We have a new version of the strict confinement snap that we’d like to release to our beta channel shortly, but I have a few additional auto-connect requests I’d like to request before we release , for the following interfaces:

  • network-manager
  • password-manager-service
  • desktop-launch
  • personal-files (addition: $HOME/.config/autostart)

To provide a quick summary:

  • We use network-manager and password-manager-service to detect existing Slack workspaces and log into those workspaces at app launch for users.
  • We have a “launch on startup” functionality, but we need access to the desktop-launch interface to launch the slack.desktop file. We also need to migrate the old autostart file to the new config, and so need r/w access to the old location to migrate that file to the new location.

I’ve uploaded the newest version of the snap to the snap store (pending review), so it’s easy to view the .yml file and changes. If there are any questions I can answer, please let me know! Also very happy to open a new thread in the forums with this same information if that’s easier to track.

Thank you again!

Can you please elaborate a bit more on why network-manager is needed?

_Work required_:
Write what comes next in the Slack snap auto-connect thread above, following on from its final message.

_Record set_:

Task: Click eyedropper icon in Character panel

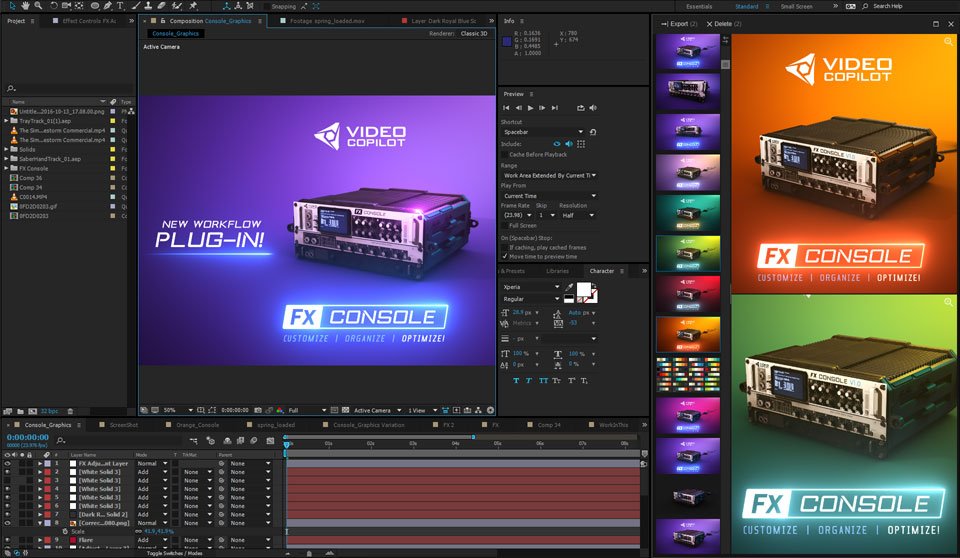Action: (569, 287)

==

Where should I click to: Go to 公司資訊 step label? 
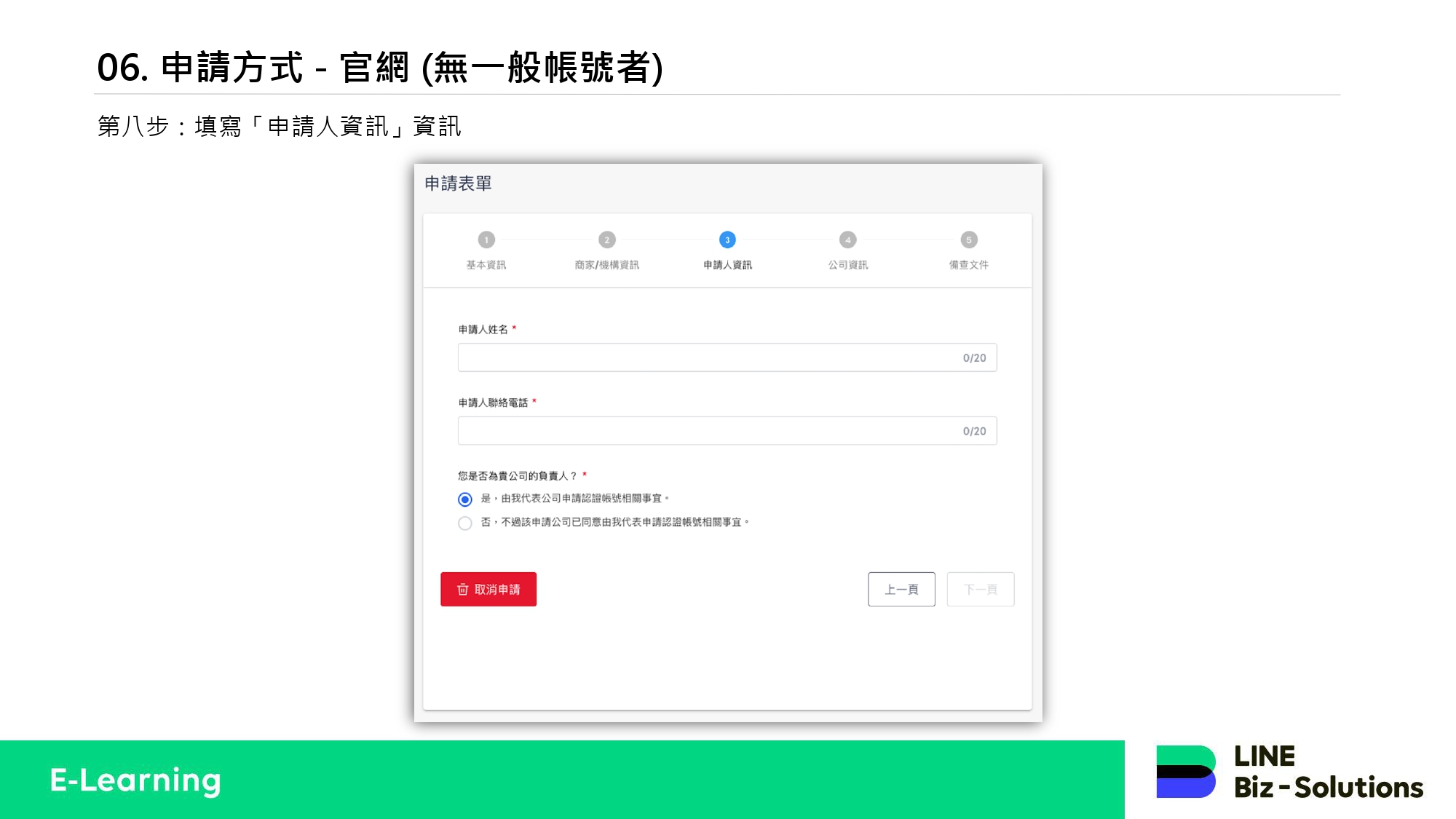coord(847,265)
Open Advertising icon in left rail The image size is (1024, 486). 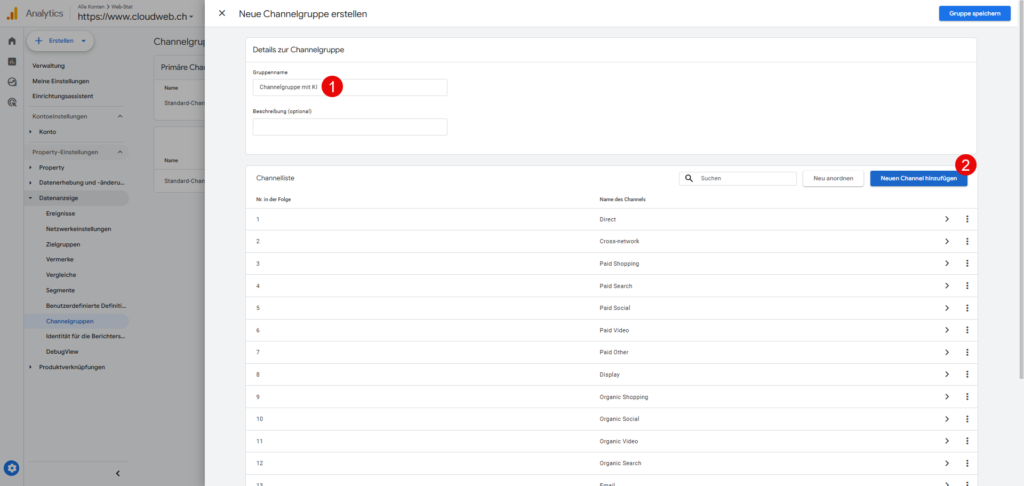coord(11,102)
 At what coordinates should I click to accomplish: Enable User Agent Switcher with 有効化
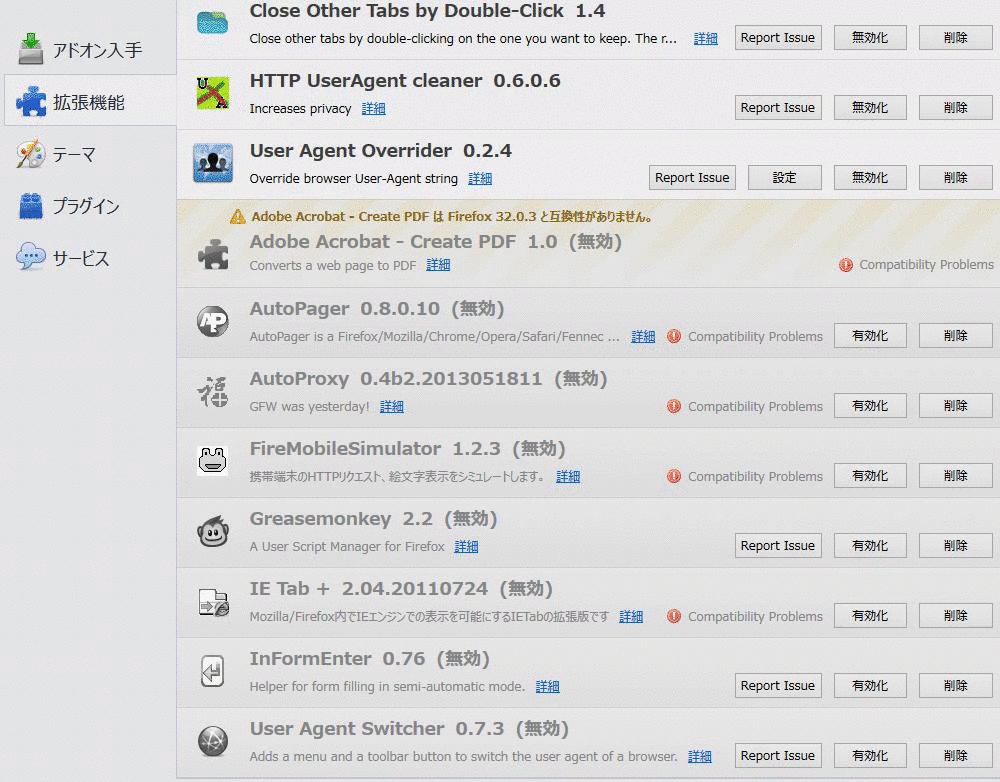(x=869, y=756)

_Solved problem_:
Also to have a snap launch on startup you can use the autostart property in your snap.yaml to specify a .desktop file which should then be placed in $SNAP_USER_DATA/.config/autostart and the snap should be auto-started as a result. Therefore desktop-launch should not be needed (and since it grants the ability to launch any snap, not just slack this grants too much authority when a better solution already exists).

Also then personal-files should not be needed to access $HOME/.config/autostart.

Finally, regarding password-manager-service - this provides access to the shared keyring and so any snaps which also plug this interface (or any traditional non-snap apps) will be able to read any secrets which are stored there - as such this is generally discouraged. Could the slack snap simply store it’s credentials in $SNAP_USER_DATA which is private to each snap and hence other snaps won’t be able to read these secrets?

@alexmurray Thanks for the response and information, very appreciated!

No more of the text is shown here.